__EXCERPTED PASSAGE__.

The dream of the Amazon

A group gathers with Fr John Boles to celebrate a liturgy in Monobamba. Photo: Fr John Boles SSC

A group gathers with Fr John Boles to celebrate a liturgy in Monobamba. Photo: Fr John Boles SSC
I dream of an Amazon region that fights for the rights of the poor, the original peoples and the least of our brothers and sisters; where their voices can be heard and their dignity advanced.

I dream of an Amazon region that can preserve its distinctive cultural riches; where the beauty of our humanity shines forth in so many varied ways.

I dream of an Amazon region that can jealously preserve its overwhelming natural beauty and the superabundant life teeming in its rivers and forests.

I dream of Christian communities capable of generous commitment, incarnate in the Amazon region, and giving the Church new faces with Amazonian features.

__RAW RECORDS__.
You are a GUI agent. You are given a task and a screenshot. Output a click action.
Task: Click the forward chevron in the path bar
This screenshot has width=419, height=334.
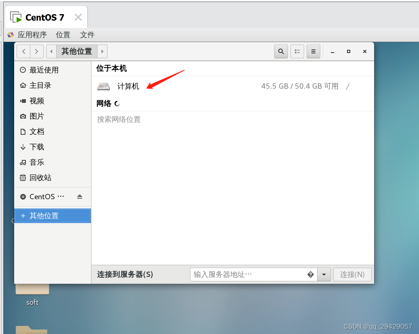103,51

...

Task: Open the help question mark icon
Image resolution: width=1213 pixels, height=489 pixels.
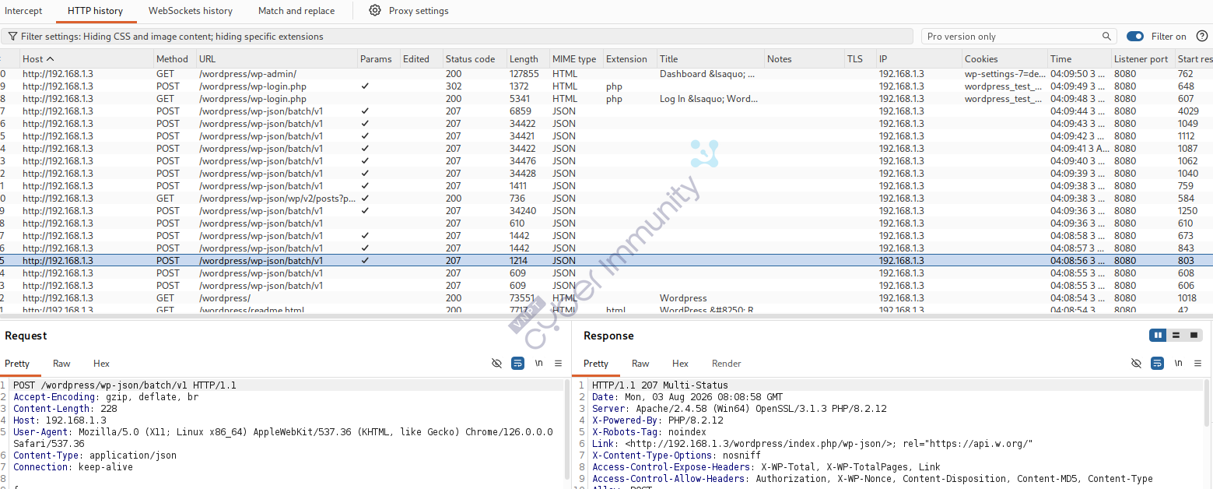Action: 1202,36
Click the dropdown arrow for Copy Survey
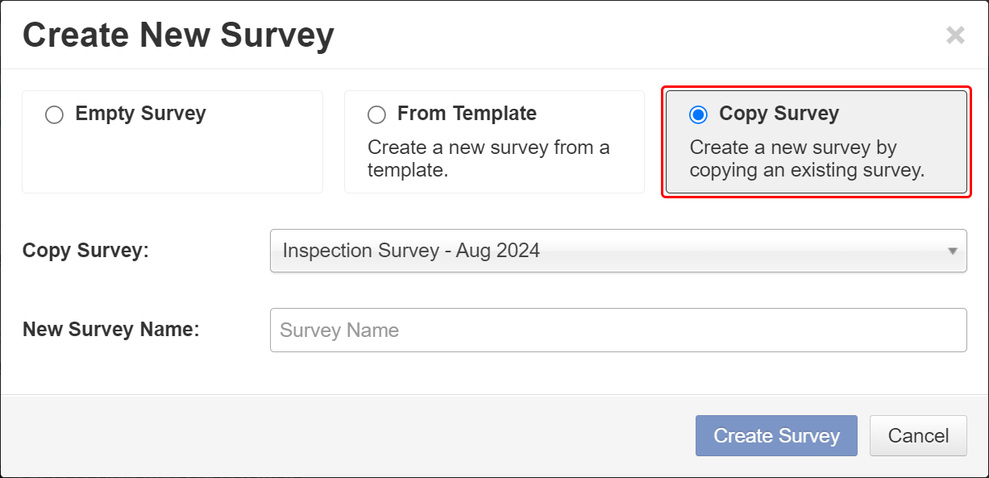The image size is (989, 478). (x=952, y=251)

--

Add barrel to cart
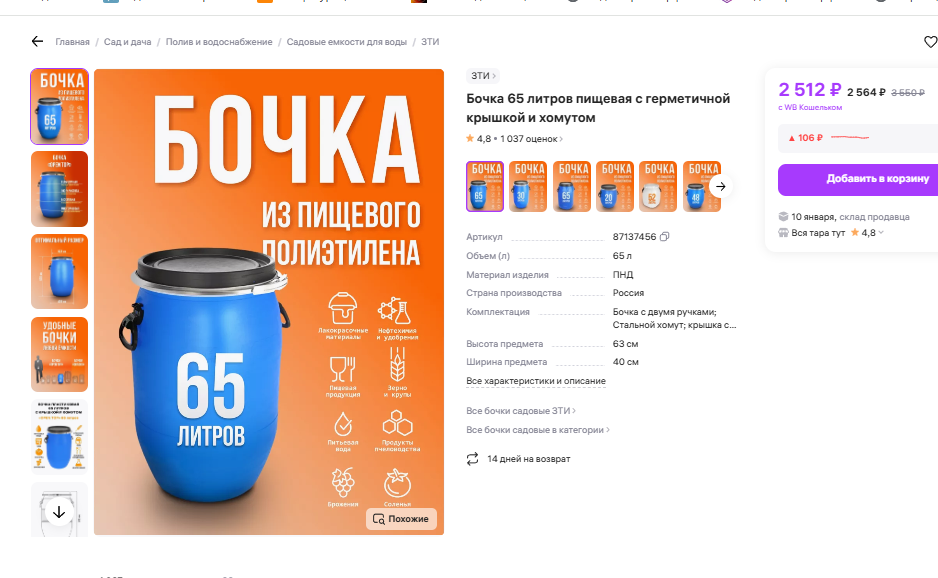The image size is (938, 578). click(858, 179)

__OBJECTIVE__.
Please decide whether each statement below agrees with the text on the dream of the Amazon, giving yes or no for each along with the exact words from the text that settle it.
1. The dream for the Amazon region includes fighting for the rights of the original peoples.
2. The dream calls for the Amazon region to set aside its distinctive cultural riches.
3. The natural beauty described is tied only to the forests, with no mention of rivers.

__EXERCISE RESULT__.
1. Yes: "fights for the rights of the poor, the original peoples and the least of our brothers and sisters"
2. No: "can preserve its distinctive cultural riches"
3. No: "the superabundant life teeming in its rivers and forests"